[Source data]

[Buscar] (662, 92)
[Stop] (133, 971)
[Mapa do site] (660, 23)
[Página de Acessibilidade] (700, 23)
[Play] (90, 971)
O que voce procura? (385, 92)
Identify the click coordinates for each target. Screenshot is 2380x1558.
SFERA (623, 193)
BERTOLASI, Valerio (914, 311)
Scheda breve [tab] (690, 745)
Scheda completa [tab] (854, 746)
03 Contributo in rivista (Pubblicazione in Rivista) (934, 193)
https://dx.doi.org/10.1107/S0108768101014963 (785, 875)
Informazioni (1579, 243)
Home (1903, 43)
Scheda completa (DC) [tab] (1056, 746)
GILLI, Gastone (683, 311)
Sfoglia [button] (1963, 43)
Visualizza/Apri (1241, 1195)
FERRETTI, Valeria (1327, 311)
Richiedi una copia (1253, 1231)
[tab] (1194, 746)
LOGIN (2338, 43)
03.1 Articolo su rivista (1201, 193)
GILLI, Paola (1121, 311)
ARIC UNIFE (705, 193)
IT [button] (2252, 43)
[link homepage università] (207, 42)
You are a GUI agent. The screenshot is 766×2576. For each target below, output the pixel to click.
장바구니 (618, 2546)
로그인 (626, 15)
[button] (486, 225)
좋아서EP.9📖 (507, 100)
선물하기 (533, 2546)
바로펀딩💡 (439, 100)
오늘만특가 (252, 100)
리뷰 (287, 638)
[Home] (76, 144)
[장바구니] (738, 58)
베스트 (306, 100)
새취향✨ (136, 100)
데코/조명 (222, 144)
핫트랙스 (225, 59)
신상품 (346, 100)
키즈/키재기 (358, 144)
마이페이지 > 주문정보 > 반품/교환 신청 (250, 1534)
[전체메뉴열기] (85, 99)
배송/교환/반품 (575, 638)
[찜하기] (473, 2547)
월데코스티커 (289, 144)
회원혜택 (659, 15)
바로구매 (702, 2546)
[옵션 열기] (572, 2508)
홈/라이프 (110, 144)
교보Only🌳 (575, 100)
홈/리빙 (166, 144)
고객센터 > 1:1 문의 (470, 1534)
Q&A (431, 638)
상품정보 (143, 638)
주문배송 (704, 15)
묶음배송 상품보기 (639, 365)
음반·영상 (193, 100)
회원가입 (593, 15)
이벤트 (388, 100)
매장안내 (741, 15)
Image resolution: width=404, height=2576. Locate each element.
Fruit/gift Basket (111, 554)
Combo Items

## [TASK TO CARRY OUT]
Write the entries out a second time. Match them exactly.

## [ANSWER SECTION]
[Buscar] (662, 92)
[Stop] (133, 971)
[Mapa do site] (660, 23)
[Página de Acessibilidade] (700, 23)
[Play] (90, 971)
O que voce procura? (385, 92)
Identify the click coordinates for each target. Screenshot is 2380x1558.
SFERA (623, 193)
BERTOLASI, Valerio (914, 311)
Scheda breve [tab] (690, 745)
Scheda completa [tab] (854, 746)
03 Contributo in rivista (Pubblicazione in Rivista) (934, 193)
https://dx.doi.org/10.1107/S0108768101014963 (785, 875)
Informazioni (1579, 243)
Home (1903, 43)
Scheda completa (DC) [tab] (1056, 746)
GILLI, Gastone (683, 311)
Sfoglia [button] (1963, 43)
Visualizza/Apri (1241, 1195)
FERRETTI, Valeria (1327, 311)
Richiedi una copia (1253, 1231)
[tab] (1194, 746)
LOGIN (2338, 43)
03.1 Articolo su rivista (1201, 193)
GILLI, Paola (1121, 311)
ARIC UNIFE (705, 193)
IT [button] (2252, 43)
[link homepage università] (207, 42)
You are a GUI agent. The screenshot is 766×2576. For each target below, output the pixel to click.
장바구니 (618, 2546)
로그인 (626, 15)
[button] (486, 225)
좋아서EP.9📖 (507, 100)
선물하기 (533, 2546)
바로펀딩💡 (439, 100)
오늘만특가 (252, 100)
리뷰 (287, 638)
[Home] (76, 144)
[장바구니] (738, 58)
베스트 (306, 100)
새취향✨ (136, 100)
데코/조명 (222, 144)
핫트랙스 (225, 59)
신상품 (346, 100)
키즈/키재기 (358, 144)
마이페이지 > 주문정보 > 반품/교환 신청 (250, 1534)
[전체메뉴열기] (85, 99)
배송/교환/반품 (575, 638)
[찜하기] (473, 2547)
월데코스티커 (289, 144)
회원혜택 (659, 15)
바로구매 (702, 2546)
[옵션 열기] (572, 2508)
홈/라이프 (110, 144)
교보Only🌳 (575, 100)
홈/리빙 (166, 144)
고객센터 > 1:1 문의 (470, 1534)
Q&A (431, 638)
상품정보 (143, 638)
주문배송 (704, 15)
묶음배송 상품보기 (639, 365)
음반·영상 (193, 100)
회원가입 (593, 15)
이벤트 (388, 100)
매장안내 (741, 15)
Image resolution: width=404, height=2576. Locate each element.
Fruit/gift Basket (111, 554)
Combo Items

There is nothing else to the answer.